### PROVIDED TEXT
--*--
Agri-services group Origin Enterprises has reported reduced Q1 revenues, reflecting a combination of a late harvest, lower oilseed rape plantings, over- yeared seed and inputs, and lower fertiliser prices.

The Group, which owns the Agrii agronomy services business, reports a 9% drop in UK and Ireland revenues to €181.9 million in the three months ended October 31st 2020, compared to the prior year’s €199.8m. Total agronomy and inputs sales, including the Continental Europe and Latin American operations, fell 10.2% to €270.2m while crop marketing activities were down 31.7% to €48.1m. Total Group revenues were 14.3% lower at €318.3m.

Underlying agronomy services and crop input volumes in Ireland and the UK fell 3.3% year-on-year. The delayed harvest contributed to a further fall in the UK oilseed rape area, which Origin estimates is 12.2% down to 0.3 million hectares for harvest 2021. At the same time, Q1 input volumes suffered from a carryover of stock on-farm from autumn 2019 when winter plantings dropped 40% due to prolonged wet weather.

While winter wheat plantings in autumn 2020 are ahead of the previous year, they are not as advanced as the same stage of autumn 2018. Origin expects a UK winter wheat area of 1.8m hectares for harvest 2021, with 2.5m hectares of total winter crops and 4.4m hectares of winter and spring crops for 2021. This is 10.7% higher than for 2019/20 as much of the ground fallowed last year returns to production.
--*--
### PROVIDED MATERIAL
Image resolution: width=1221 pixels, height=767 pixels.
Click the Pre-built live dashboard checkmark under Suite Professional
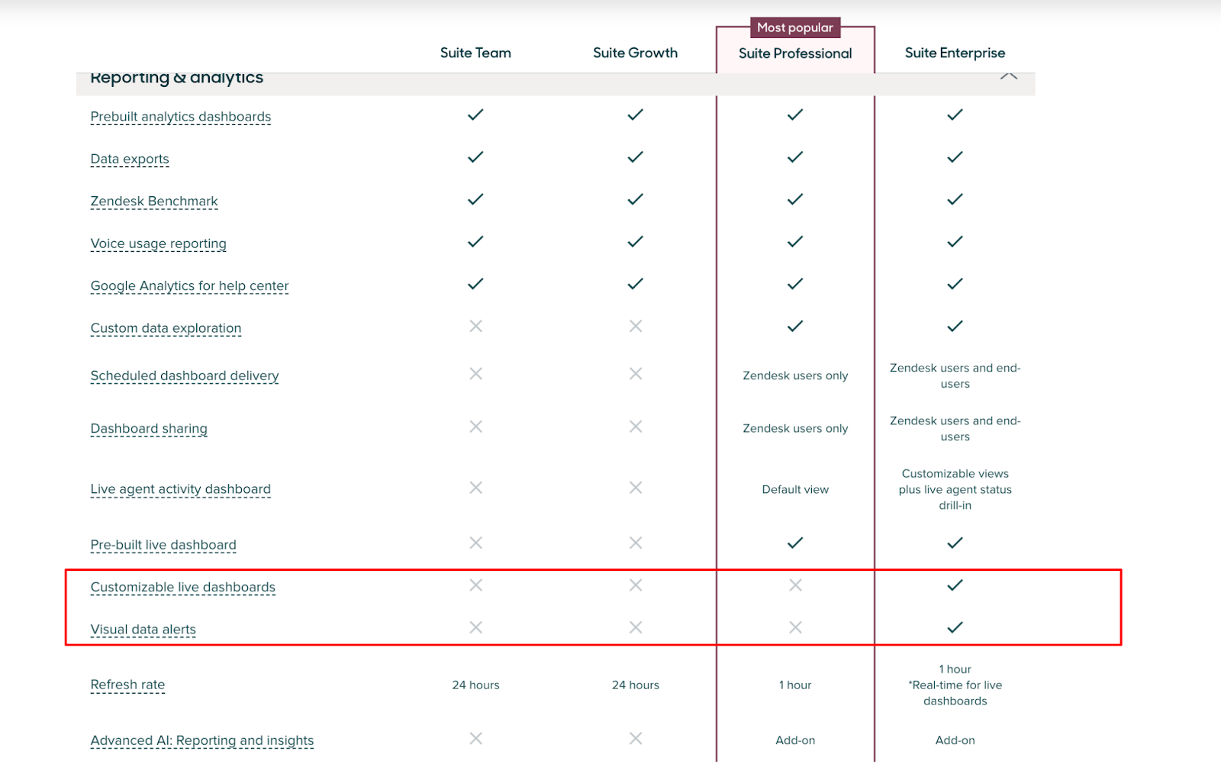(x=794, y=543)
--*--
### REQUIREMENT 1
Condense the paragraph in the Origin Enterprises article that begins "Underlying agronomy services" into a short bulleted list that keeps its main facts.
### REQUIREMENT 2
In the Origin Enterprises article, what UK winter wheat area does Origin expect for harvest 2021?

### EXERCISE SOLUTION 1
- Underlying agronomy services and crop input volumes in Ireland and the UK fell 3.3% year-on-year.
- The delayed harvest further reduced the UK oilseed rape area, which Origin estimates at 0.3 million hectares for harvest 2021, down 12.2%.
- Q1 input volumes were hurt by stock carried over on-farm from autumn 2019, when prolonged wet weather cut winter plantings by 40%.

### EXERCISE SOLUTION 2
1.8m hectares.